Within that Taksim context, I can easily state that Swing's treble with the Classic shimmered without any harshness while delivering superb upper midrange tone where Vivid offered ultimate dynamics and treble extension but also somewhat paler timbres. My reference Aurender A10 split the difference. It kept the treble extension and dynamic ease of Vivid but also had the slightly richer tone of Classic. The A10 of course is a $5'000 streamer with multi-channel bridged DAC chips where Swing's $699 sticker gets us a stereo chip. One should expect differences but in a less revealing context, the Aurender would likely struggle to pull ahead. That's no slant on it but rather, acknowledgment at what level Swing operates.

Long listening sessions would reveal other slight differences, with the Aurender staging a bit more broadly, imaging a bit tighter and specific and its bass being a bit more detailed. Again, it will take systems far more revealing and taxing than the desktop systems Swing is typically designed to serve to get any sense of limitation from that little box.

There was no doubt when cueing up the DSD tape transfer of Emil Gilel's reading of Tchaikovsky's First Piano Concerto with Chicago under Reiner that Swing didn't give the instrument its full body compared to the Aurender. On the other hand, it sounded far more natural and alive than SOtM's DAC.

Did your alarm go off? Although a few years old now, the SOtM still sells for $3'500 and is a battery-powered affair for ultimate torque and silence yet Swing clearly outshone the Korean on both counts. Swing also offered better width and depth of staging. The SOtM's sole redeeming quality were its analog inputs and analog volume control to serve as a true preamplifier.

On the latter aspect, Swing's digital volume control simply was more transparent and dynamic than its unattenuated signal run into SOtM's analog attenuator, thus denying SOtM their one expected superiority.

About mid review, I received an email from Oz asking me to check on the effect of one of the filters embedded in the Sabre chip, namely the deemphasis which arrives activated by default and should actually be turned off.

Long story short, emphasis refers to a practice from the early digital days when treble was boosted ~10dB during recording to improve S/NR. CD players applied a deemphasis filter during playback if the need to do so was encoded at the start of the disc.
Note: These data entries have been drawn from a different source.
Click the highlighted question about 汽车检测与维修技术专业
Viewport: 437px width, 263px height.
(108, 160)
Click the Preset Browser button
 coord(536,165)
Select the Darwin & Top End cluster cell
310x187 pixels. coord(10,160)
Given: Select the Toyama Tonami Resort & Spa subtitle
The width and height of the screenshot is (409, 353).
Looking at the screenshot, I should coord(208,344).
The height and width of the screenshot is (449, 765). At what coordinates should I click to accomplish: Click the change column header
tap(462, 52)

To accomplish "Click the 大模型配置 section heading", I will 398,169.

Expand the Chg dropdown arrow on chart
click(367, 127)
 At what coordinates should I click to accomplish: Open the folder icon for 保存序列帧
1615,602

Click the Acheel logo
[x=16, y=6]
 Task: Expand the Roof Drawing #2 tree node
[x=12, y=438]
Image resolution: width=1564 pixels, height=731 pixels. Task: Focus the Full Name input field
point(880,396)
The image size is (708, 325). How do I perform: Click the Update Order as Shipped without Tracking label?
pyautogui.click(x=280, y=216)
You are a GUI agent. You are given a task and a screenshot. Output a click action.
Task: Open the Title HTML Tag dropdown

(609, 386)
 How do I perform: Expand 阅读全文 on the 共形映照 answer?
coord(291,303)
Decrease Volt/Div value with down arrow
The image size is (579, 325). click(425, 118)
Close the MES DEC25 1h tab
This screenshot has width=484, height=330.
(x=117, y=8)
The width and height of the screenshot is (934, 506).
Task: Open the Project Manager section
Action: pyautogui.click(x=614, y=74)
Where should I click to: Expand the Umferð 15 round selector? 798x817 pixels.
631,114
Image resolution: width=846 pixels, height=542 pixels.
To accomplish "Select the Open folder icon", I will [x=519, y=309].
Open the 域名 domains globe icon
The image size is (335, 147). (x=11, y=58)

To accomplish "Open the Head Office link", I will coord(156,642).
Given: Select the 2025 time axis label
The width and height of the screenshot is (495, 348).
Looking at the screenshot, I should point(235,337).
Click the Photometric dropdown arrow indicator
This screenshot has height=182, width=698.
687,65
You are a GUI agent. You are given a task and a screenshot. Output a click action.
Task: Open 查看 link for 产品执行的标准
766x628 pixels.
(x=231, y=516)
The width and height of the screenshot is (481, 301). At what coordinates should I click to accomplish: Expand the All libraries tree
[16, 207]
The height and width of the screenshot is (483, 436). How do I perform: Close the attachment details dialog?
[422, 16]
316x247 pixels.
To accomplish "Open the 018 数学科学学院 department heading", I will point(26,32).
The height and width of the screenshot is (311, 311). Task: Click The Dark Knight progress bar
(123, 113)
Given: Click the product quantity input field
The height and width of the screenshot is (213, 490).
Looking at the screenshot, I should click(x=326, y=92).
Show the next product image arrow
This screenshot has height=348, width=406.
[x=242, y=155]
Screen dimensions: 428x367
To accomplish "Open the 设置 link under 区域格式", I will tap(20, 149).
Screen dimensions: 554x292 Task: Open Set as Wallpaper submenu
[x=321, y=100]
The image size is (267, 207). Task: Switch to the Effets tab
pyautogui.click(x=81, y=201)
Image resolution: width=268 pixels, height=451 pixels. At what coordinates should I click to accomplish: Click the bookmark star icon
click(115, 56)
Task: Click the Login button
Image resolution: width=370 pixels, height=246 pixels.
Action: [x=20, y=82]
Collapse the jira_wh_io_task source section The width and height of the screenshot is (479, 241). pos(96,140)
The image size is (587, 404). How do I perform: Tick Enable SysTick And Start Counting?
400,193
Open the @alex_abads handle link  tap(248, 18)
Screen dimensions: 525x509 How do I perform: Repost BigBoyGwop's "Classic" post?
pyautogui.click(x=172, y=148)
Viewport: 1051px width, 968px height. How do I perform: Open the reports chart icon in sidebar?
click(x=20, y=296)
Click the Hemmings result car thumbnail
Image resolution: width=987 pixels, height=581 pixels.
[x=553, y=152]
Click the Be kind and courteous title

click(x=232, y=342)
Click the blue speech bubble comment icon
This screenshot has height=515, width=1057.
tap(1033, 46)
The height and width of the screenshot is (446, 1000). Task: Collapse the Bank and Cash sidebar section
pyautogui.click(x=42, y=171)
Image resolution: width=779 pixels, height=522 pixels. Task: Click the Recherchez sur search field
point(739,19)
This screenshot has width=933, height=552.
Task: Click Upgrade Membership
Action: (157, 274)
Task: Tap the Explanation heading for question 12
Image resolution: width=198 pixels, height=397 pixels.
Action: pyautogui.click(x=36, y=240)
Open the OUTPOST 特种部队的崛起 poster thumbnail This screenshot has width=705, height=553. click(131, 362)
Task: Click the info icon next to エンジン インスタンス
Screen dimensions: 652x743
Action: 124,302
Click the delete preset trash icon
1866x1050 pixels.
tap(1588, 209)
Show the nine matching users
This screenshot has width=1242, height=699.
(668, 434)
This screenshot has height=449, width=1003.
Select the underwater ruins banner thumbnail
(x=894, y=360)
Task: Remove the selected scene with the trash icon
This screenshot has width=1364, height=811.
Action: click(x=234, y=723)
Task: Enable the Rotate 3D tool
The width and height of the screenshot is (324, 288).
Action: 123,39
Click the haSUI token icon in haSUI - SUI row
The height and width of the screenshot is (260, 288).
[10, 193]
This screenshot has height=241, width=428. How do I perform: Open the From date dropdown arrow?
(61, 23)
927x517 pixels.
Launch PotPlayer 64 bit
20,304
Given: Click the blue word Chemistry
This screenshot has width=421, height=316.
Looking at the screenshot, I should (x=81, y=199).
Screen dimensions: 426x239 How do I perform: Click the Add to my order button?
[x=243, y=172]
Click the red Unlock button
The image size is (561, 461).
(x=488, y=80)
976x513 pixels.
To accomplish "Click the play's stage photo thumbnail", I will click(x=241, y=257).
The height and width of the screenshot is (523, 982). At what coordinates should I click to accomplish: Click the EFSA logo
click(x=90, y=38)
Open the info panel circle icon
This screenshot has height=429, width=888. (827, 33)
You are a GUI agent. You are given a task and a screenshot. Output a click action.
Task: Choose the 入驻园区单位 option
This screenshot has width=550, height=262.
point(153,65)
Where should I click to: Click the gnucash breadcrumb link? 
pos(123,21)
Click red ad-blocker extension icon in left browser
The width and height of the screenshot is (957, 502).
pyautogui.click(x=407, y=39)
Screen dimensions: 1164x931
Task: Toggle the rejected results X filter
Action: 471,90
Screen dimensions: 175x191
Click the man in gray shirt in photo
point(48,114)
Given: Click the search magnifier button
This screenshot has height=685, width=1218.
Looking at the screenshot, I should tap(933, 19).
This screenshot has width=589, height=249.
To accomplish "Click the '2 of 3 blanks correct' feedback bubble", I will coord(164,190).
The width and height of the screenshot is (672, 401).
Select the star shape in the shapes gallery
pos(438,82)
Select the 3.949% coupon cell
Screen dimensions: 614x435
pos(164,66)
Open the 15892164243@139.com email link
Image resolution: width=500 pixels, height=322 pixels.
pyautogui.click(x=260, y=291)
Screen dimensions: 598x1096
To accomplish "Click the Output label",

The practice disappeared as the quality of digital recording improved and earlier recordings were remastered without emphasis.

Activating the on-chip should only happen when a recording flags. It should be transparent otherwise. But as so often is the case, it wasn't quite. Turning that filter off did have a subtle but reproducible effect especially on soundstage width as well as air and ambient retrieval. It wasn't huge but a nice little boost of performance that required no effort to activate.

Since I was in the process of playing filter games, I tried various digital options for very minimal differences but did hear a slight resolution loss when applying stronger jitter reduction for PCM. If your source keeps jitter under good control, I would strongly advise to leave the PLL settings untouched. If you get digital noise now and then with some cheaper file or card readers, try to drop from high to medium jitter sensitivity and it might just do the trick.

The final test I ran would otherwise be a major audiophile no-no by slaving two volume controls in series to see which was the more deleterious. For said purpose I connected Swing's variable output to the Playback Design which has  very low  noise to accommodate the highly attenuated Swing signal I intended to feed it.

I needed files with a lot of microdynamic detail and superb soundstaging and settled on Boccherini's Guitar Concerti with the Accademia Ottoboni followed by Bach's Suite #1 with Hopkinson Smith on lute. This second recording has no soundstage per se as the lute is squarely centered and should be. It's the recorded venue echoes which provide  significant very low-level ambient data that can easily get decimated if resolution isn't preserved in the playback chain.